Every student has the question: "How much will I make in illustration?" The frustrating thing is that this is too often avoided or glossed over in school, which honestly, is a bit crazy! In this episode we hope to cut through the fog of uncertainty and shed some real light on what the market is like and how much you can expect to make in illustration, in different fields, and in different stages of your career.
You can listen to it and read the show notes here.
We'd love it if you had any more insight or shared your own experience with this topic, and let us know if your experience is different from what we talked about in the podcast.
Is one part of why they don't talk about how much you stand to make as an illustrator because they let anyone take the courses and fail no one?
Like, no matter how hopeless you are they will let you pay them for their services. Therefore they can't start talkin money because they're thinking 'maaybe one person here could make some money..'
@kylebeaudette grade inflation was a huge problem when I was in art school. Art is pretty subjective to a point. Plus, an artist’s journey and skill level can progress over a lifetime. But there were a few that really didn’t have much hope at breaking into this competitive field. I almost felt bad for them.
That being said, I think mine did tell us about price and what a job could pull in. I forgot it though. That was in the dark ages. My illustration professors where pretty forthcoming about the pay because a few of them were working.
I really appreciate how the svs guys are pretty forthcoming about what they could bring in and how diversified their careers are. It seems like having a work/work/work balance is helpful to prevent burnout. And make sure you can pay the bills.
@whitney-simms Yeah, the SVS guys have been really informative. It almost seems like some information is purposely impossible to find.
I do know some artists that I believe to be well... hopeless, but I wouldn't dare tell them that. Instead, when they ask about my opinion I say 'Ha, that's great.' Or 'Hey that's neat.' Never anything like 'Oh wow, I love the colours' or ' Wow! that's AMAZING??' I'm never negative, but I've learned not to go overboard unless it really warrants it. I now listen for that when people look at my art.
There are people that look at my art and think 'Yikes that's bad/pointless' and some have even said it to my face, and it stung. It also made me reflect about my own beliefs about how talented I was. It made me realize that just because I was better than some people, it did not mean I was special. There will always be someone better than you, but if everyone looking at your art has a very 'meh' reaction, it might be time to level up. That's where I am now.
LauraA last edited by
This episode was particularly interesting! It's certainly worth listening to more than once.

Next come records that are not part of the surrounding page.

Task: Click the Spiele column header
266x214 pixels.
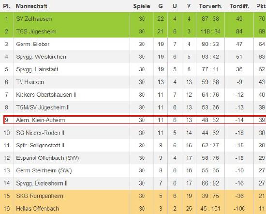Action: [142, 6]
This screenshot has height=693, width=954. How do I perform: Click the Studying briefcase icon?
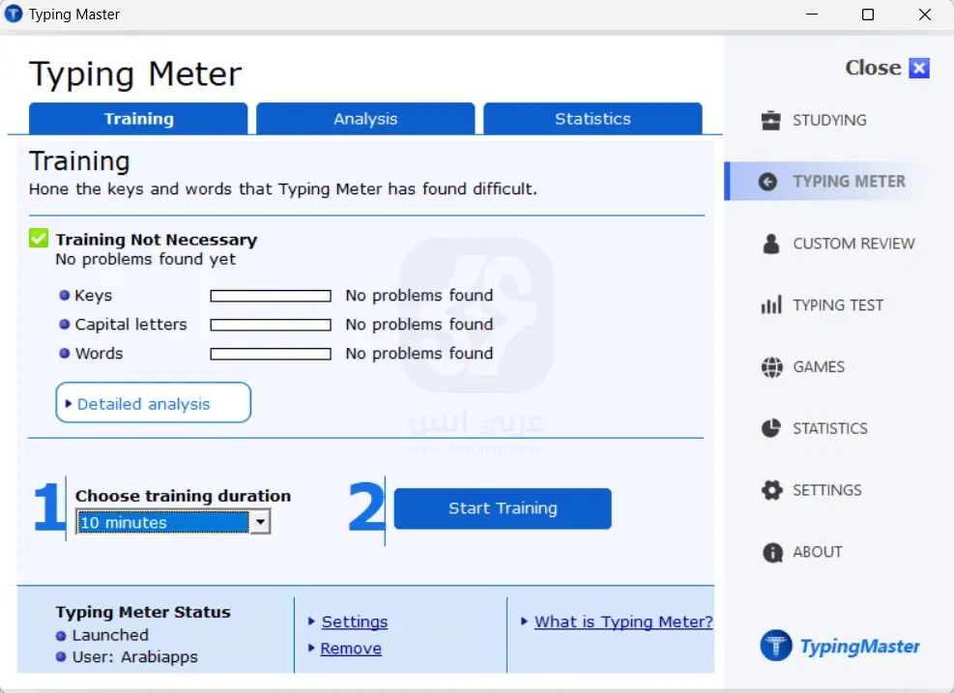(770, 121)
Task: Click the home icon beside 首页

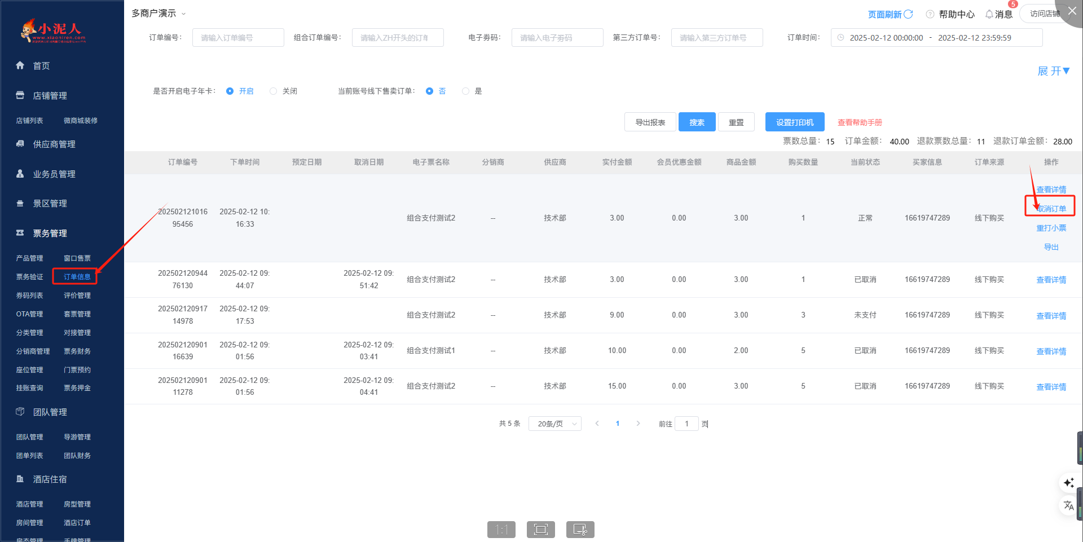Action: [x=20, y=65]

I took a workshop last week during which I talked to some other artists about what the advance was for books here in Italy. The figure I was given (for a small, but high quality publisher) was so low that I don't even want to repeat it for fear of spreading false information! It's interesting to get the POV of a totally different market. Most books I see in stores are translations of American or British books, and others are translations from French. One store owner told me it was because it's just too expensive to publish for a smaller market. There's some beautiful stuff out there, but I don't see how Italian illustrators, even the best ones, can make a living!
@kylebeaudette hang in there. There is a market for every niche. But continue to grow as well. As you keep working on your craft you may find the perfect fit! If you grow in the direction you’re interest in you can go wrong! “How much money can you make” seems like the question really is “how much are you willing to work for it.” There is money to be made, just start your hustle and do the kind of work you love! Best of luck! Me- I’m lazy and just like to paint. So I’m not bringing in anything!

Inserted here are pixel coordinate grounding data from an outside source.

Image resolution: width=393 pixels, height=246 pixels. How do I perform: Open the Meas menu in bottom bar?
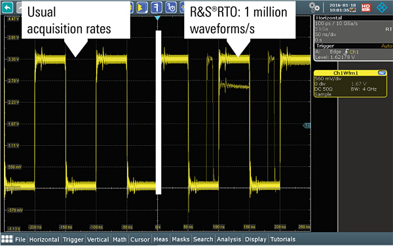tap(160, 239)
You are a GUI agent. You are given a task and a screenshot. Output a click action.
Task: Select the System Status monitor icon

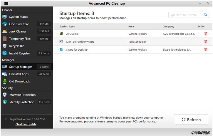5,17
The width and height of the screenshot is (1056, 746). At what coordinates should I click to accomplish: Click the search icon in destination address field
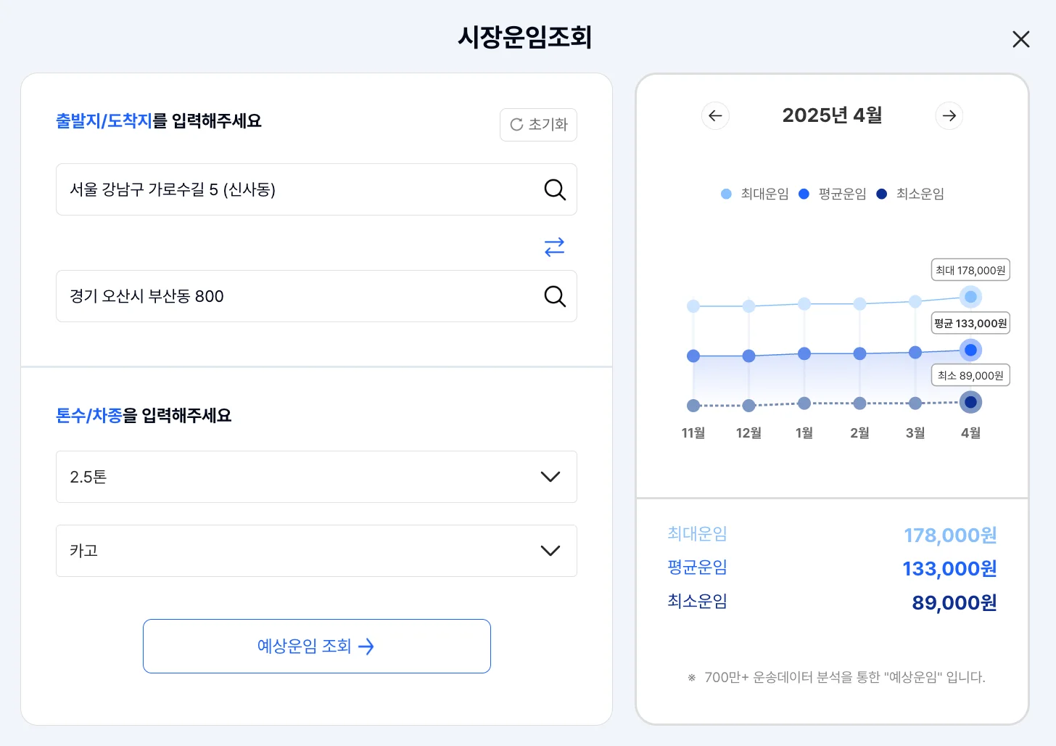(x=555, y=296)
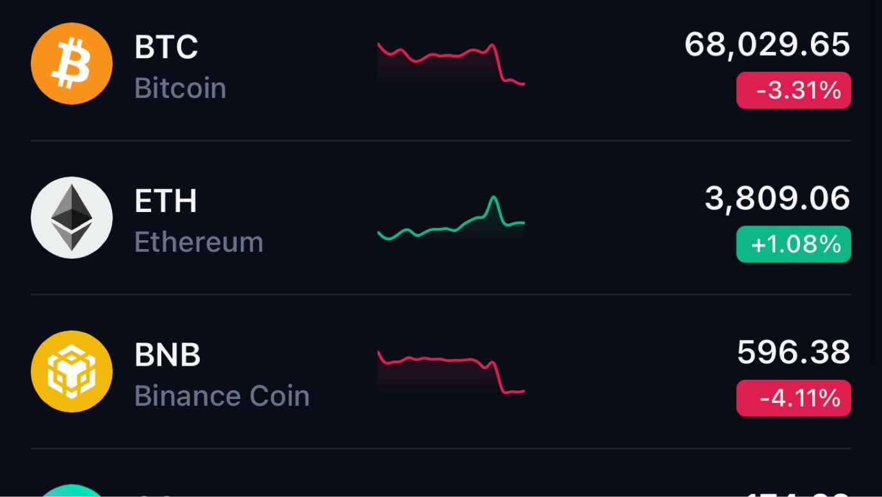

davidhohn last edited by davidhohn
@whitney-simms "But there were a few that really didn’t have much hope at breaking into this competitive field."
@kylebeaudette "I do know some artists that I believe to be well... hopeless"
I'm curious what qualities these artists had that gave you that particular impression.
Edit Update: This question came off much more harshly (judgmental, is maybe a better word?) than I intended. I would delete it, but for any future readers of this thread it will only be confusing. My sincere apologies to @Whitney-Simms and @kylebeaudette. Please know that my participation on these boards is intended only to further discussion, not inhibit it. I hope that any who have an opinion will engage with this topic.
@davidhohn oh dear, that statement sounded a bit harsh. Sorry for that. I should've added a "bless their heart" (cause I'm from the south). It's hard to really know how to start with that statement. When there is no grade to determine how well you are doing you must be extremely self aware. If your drawing (not literal drawing, but ability to make quality work in the style and field you would like to go into) skills haven't improved throughout your entire college career there can be a few red flags.
Are you trying? If you are slack in college and putting forth little effort, how in the world are you going to have the push for a career that you can't simply apply for? (I wish I had gone into dental hygiene. Go to school, do well, apply for jobs, get paid. I'm a friendly person, I would be a fit somewhere.) You are barely completing a project. Just doing it to make a check mark and get an A or B. Because no one got C's.
Are you listening to the advice your professors and peers are telling you? How argumentative are you at critiques? You're just stubborn and want to do things the way you want to. That's lovely. You don't need to be in school. Just paint for you. And the more you argue, the more people will just shut their mouths. No one likes contention. Open a shop with your work and don't bother trying to work with publishers, bosses, whoever that will have an opinion on the work that they are expecting from you.
I think one of the biggest things that I didn't hear (maybe I missed that day) was don't compare your work to your peers, compare it to what is out there. How does your work stack up? No one cares what your art BFA GPA is. No ONE! I would say most don't care that you went to school. It's your portfolio that gets your work. I think I stopped looking at school work as assignments and viewed them as portfolio pieces when I was a junior.
So, those qualities are : skill level is low, no ambition and argumentative... probably not going to happen. People aren't going to seek you out. Not how this field works.
Now to my self realization. Please don't think I am holier than thou. I did not mean to come across that way. And I feel super bad it did. I know that my skills as a story book illustrator are NOT there at all. They may be there at some point. I am improving one direction at a time. However, I do love some of the work that I do. It fits in more of the etsy print, fabric patterns, decor, licensing area. One day I will be brave enough to submit something, or open a shop.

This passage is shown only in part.